В этот момент дверь с медленным, зловещим скрипом захлопнулась сама собой. Днепр резко дернул её — она открылась легко, без усилий. Он вышел, озадаченно хмурясь.


— Бор! Пацан смылся!


Но Бора нигде не было видно. Его не было вообще. Вместо улицы, домов и неба вокруг туалета стоял непроглядный, молочно-белый, абсолютно немой туман. Он сгустился внезапно, поглотив все звуки и краски мира, оставив только влажную, холодную вату.


— Какого… Бор?! — крикнул Днепр, и его голос безнадежно утонул в этой белизне, не получив даже эха.


Тишина стала оглушительной.


Сердце заколотилось чаще. Руки сами потянулись к рации. Он вставил в ухо наушник, включил передачу.


— Днепр вызывает Бора. Приём.


Почти сразу в ухе затрещало, и голос Бора прозвучал странно близко и неестественно четко:

— Бор на связи. Где ты? Приём.


— Где и был… — Днепр повертел головой, но видел только белую пелену. — Туман откуда?


— Какой туман, Днепр? Конкретнее. Приём.


— Охренительный туман, Бор! — уже почти крикнул он в микрофон. — Так конкретнее? Ты ослеп? Тут всё накрыло, нафиг!


— Стой на месте, Днепр. Я тебя найду. Конец связи.


Связь оборвалась. Днепр выругался и включил фонарик. Луч света упёрся в белую стену, осветив лишь летающие в нем пылинки, словно это был не свет, а плотный дым. Бесполезно.


Он оглянулся на зловещий туалет, затем сделал несколько осторожных шагов вперёд, протянув перед собой руки, как слепой.


И почти сразу его нога уперлась во что-то твёрдое. Он наклонился, пытаясь разглядеть сквозь муть. Это была дверь. Низкая, старая, обитая потрескавшимся дерматином. Саша не ожидал, что дом был так близко.


Днепр, недолго думая, толкнул её.


Дверь поддалась с тихим скрипом, впустив его внутрь вместе с клубами цепкого тумана. Днепр оказался в типичной сельской избе: низкие потолки, закопчённая печь, стол, покрытый выцветшей клеёнкой, на полках – немудрёная советская посуда с цветочками. Всё было на своих местах, как будто хозяева вышли минут пять назад.
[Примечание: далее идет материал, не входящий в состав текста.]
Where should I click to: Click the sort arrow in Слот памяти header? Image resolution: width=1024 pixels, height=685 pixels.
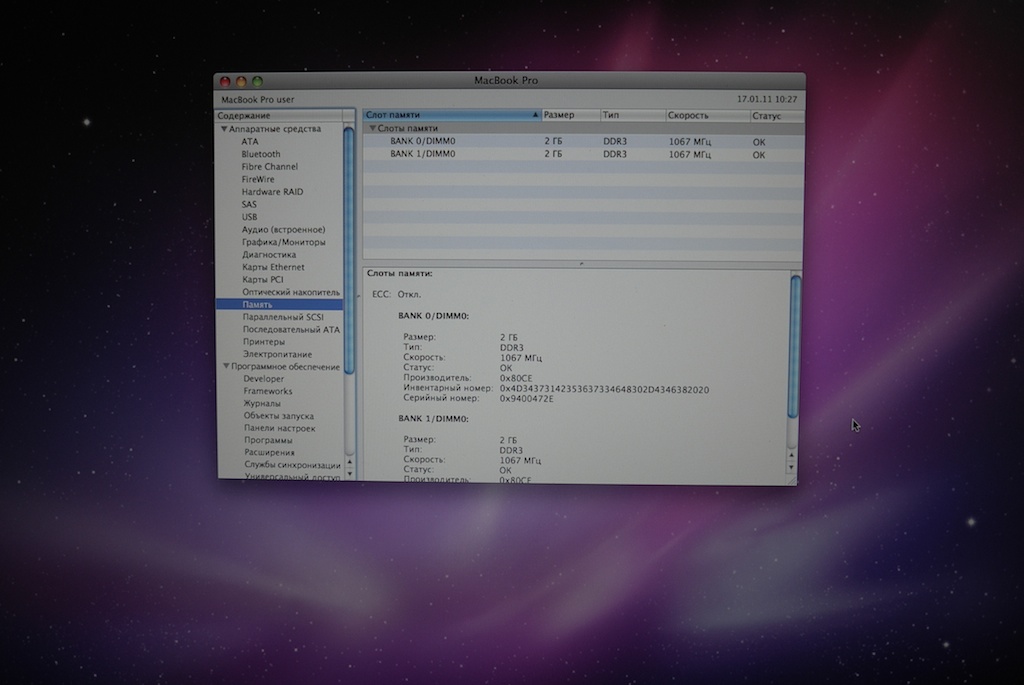(535, 116)
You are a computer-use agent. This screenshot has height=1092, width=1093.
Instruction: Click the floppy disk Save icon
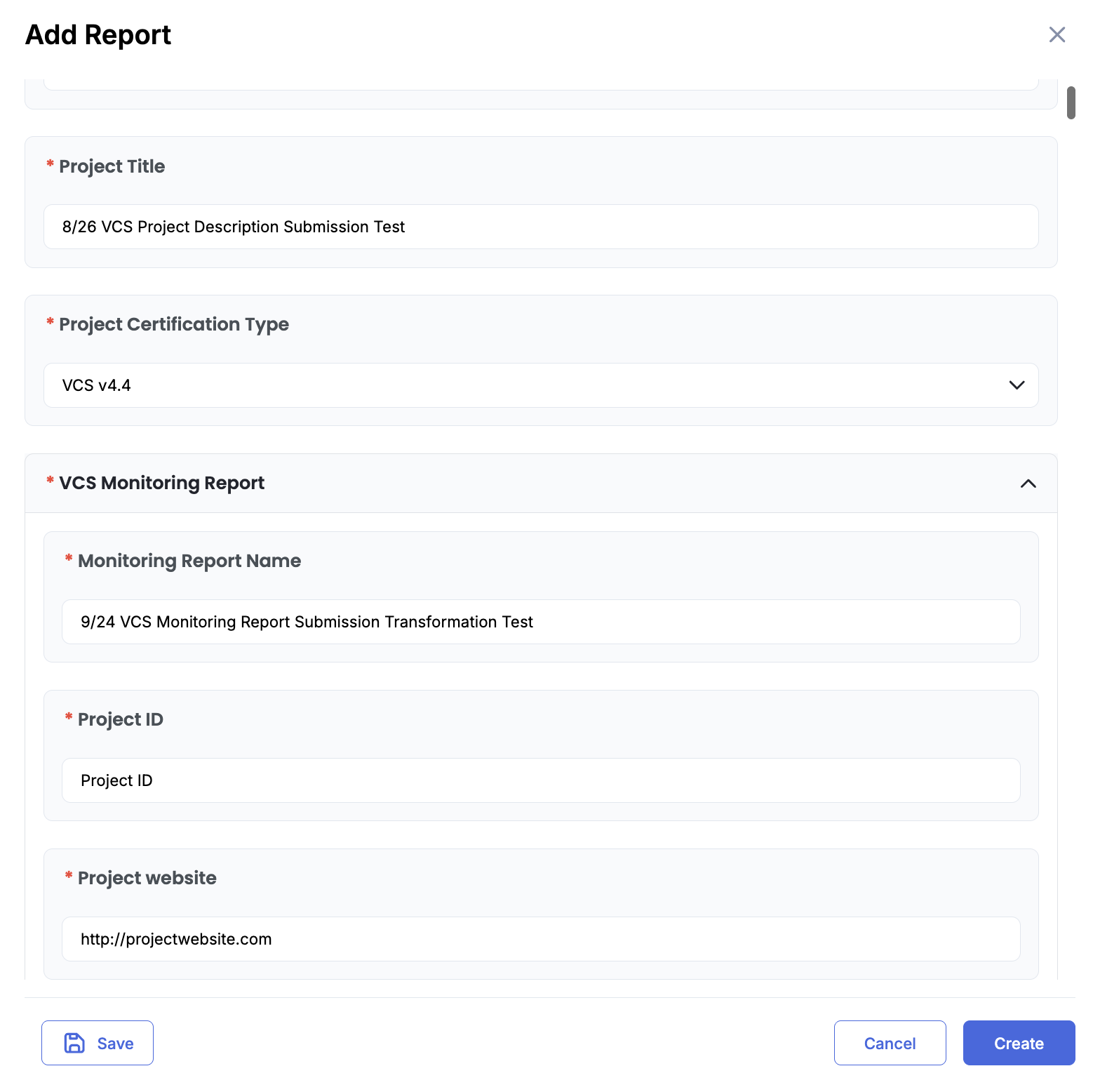pos(74,1043)
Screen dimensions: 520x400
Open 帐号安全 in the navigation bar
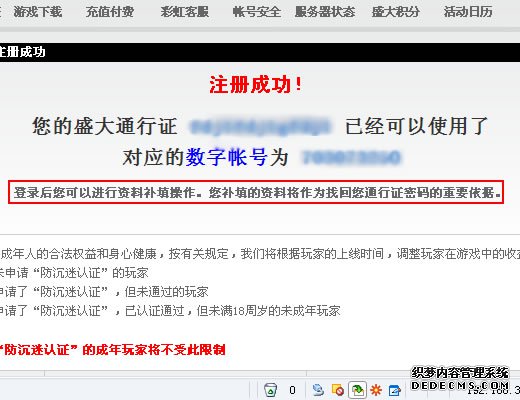pyautogui.click(x=257, y=12)
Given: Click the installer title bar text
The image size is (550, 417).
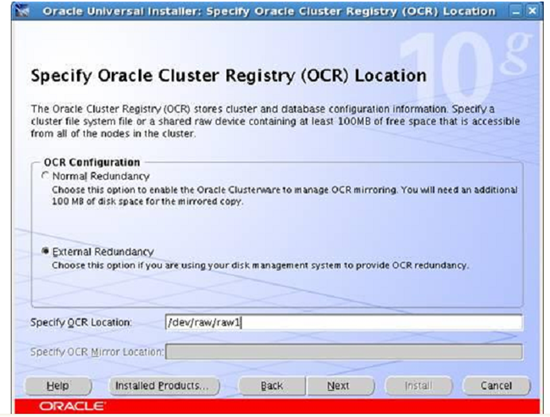Looking at the screenshot, I should coord(269,11).
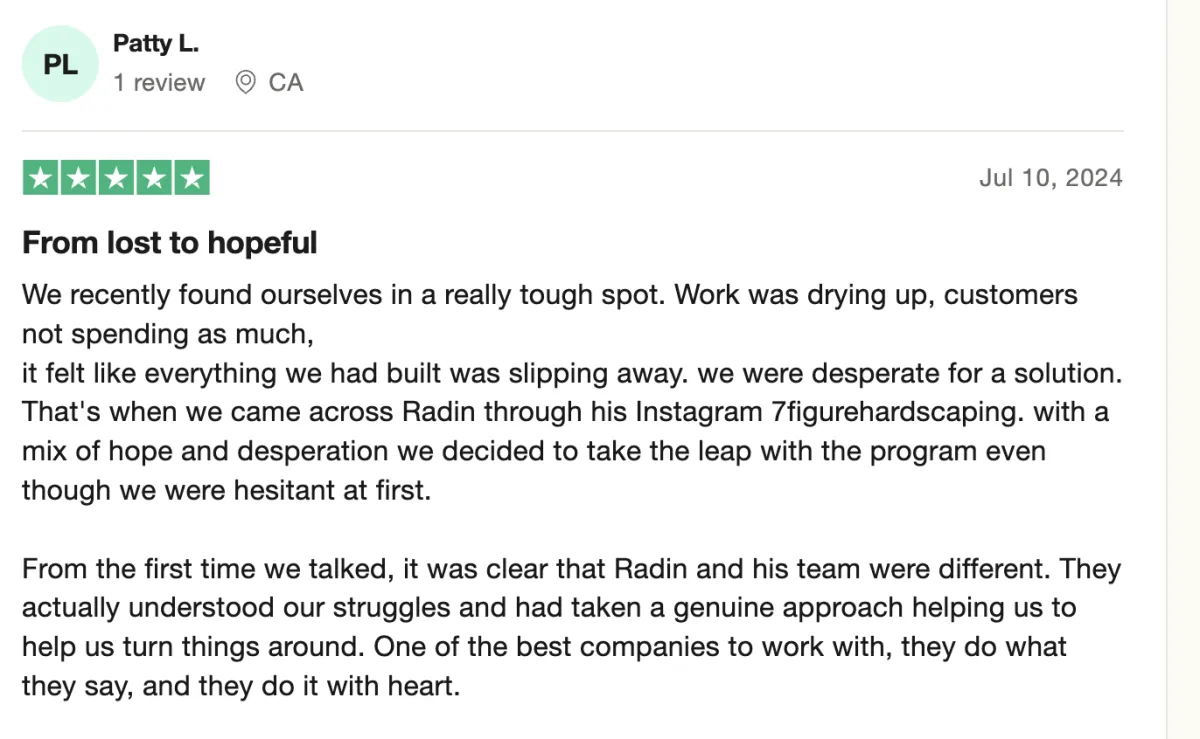
Task: Click the phrase "though we were hesitant at first"
Action: click(226, 490)
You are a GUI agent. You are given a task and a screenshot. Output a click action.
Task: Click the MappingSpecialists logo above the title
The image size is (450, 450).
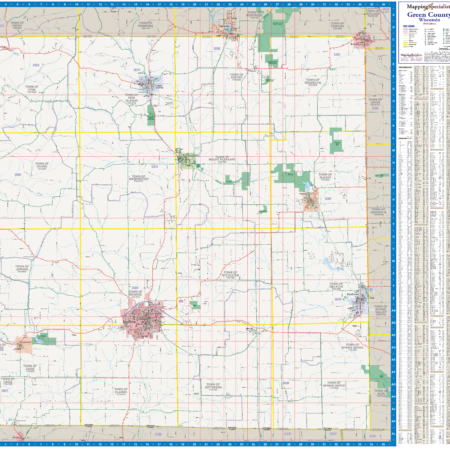coord(428,6)
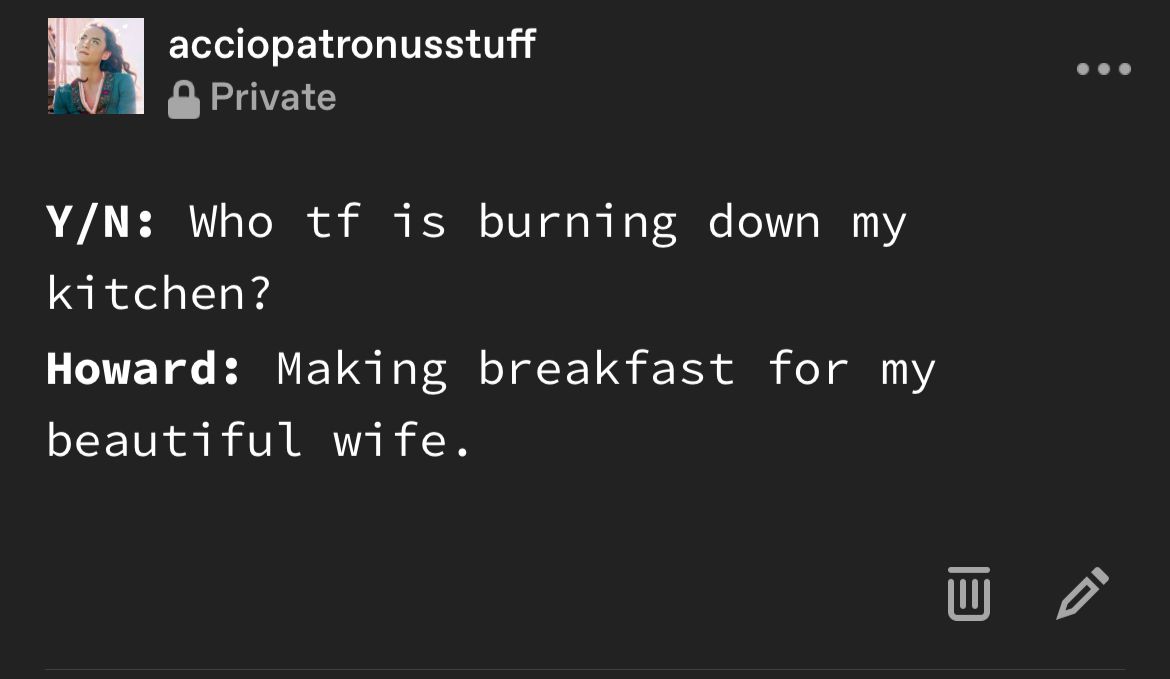
Task: Click the abbreviation tf in the post
Action: click(334, 222)
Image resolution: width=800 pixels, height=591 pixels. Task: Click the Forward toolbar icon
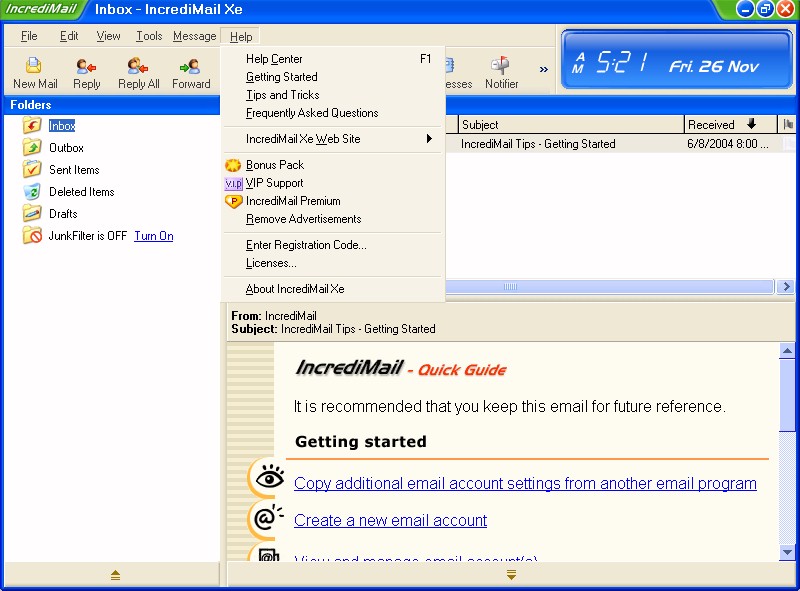pyautogui.click(x=190, y=68)
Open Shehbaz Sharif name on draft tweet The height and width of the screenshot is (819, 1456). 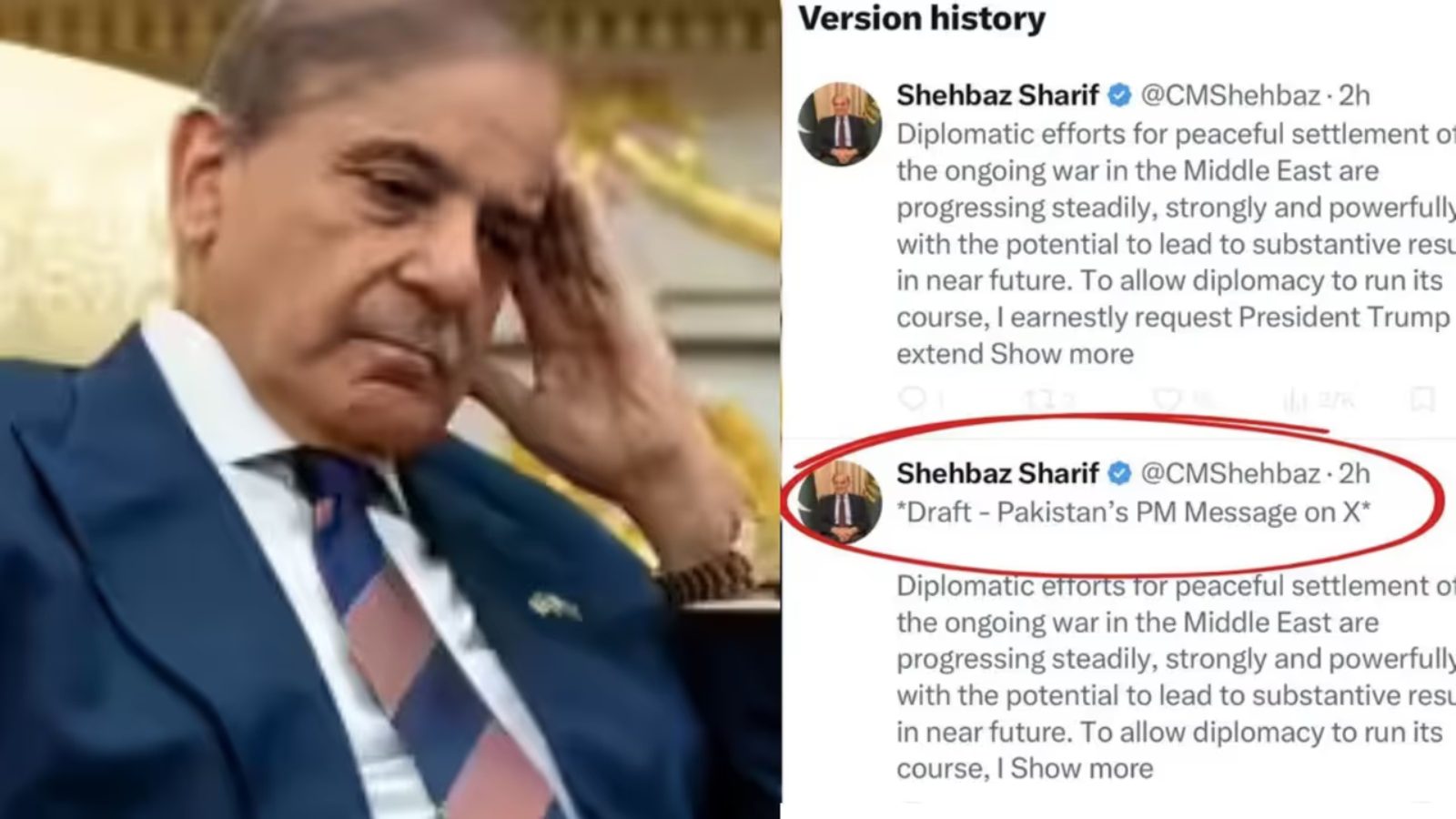pyautogui.click(x=998, y=473)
Он подошёл к окну, протёр рукавом запылённое стекло. Но вместо ожидаемого пейзажа увидел лишь ту же самую плотную, непроницаемую белую муть. Она обволакивала дом со всех сторон, делая его одиноким ковчегом в молочном океане.


— Бывает же… — пробормотал он под нос, и в его голосе прозвучала не столько тревога, сколько смутное восхищение абсурдом происходящего.


Доски под ногами протяжно заскрипели, нарушая гнетущую тишину. Звук был слишком громким, слишком неестественным. Днепр почувствовал себя непрошеным гостем на чьих-то поминках. Он развернулся и вышел обратно на улицу, на хлопнувшую за спиной дверь не обернувшись.


Спустившись с крыльца, он снова оказался в том же белом нигде. Вдалеке вдруг взвизгнула собака – коротко, пронзительно и тут же умолкла, заглушенная ватой тумана.


— Бор! — крикнул Днепр. Потом, спохватившись: — Малой!


Ответом ему стала всё та же оглушительная, мёртвая тишина. Казалось, весь мир вымер, оставив его одного в этом белом аду.


— Ну что за напасть… — выдохнул он уже вполголоса, чувствуя, как холодок страха начинает медленно подползать к горлу.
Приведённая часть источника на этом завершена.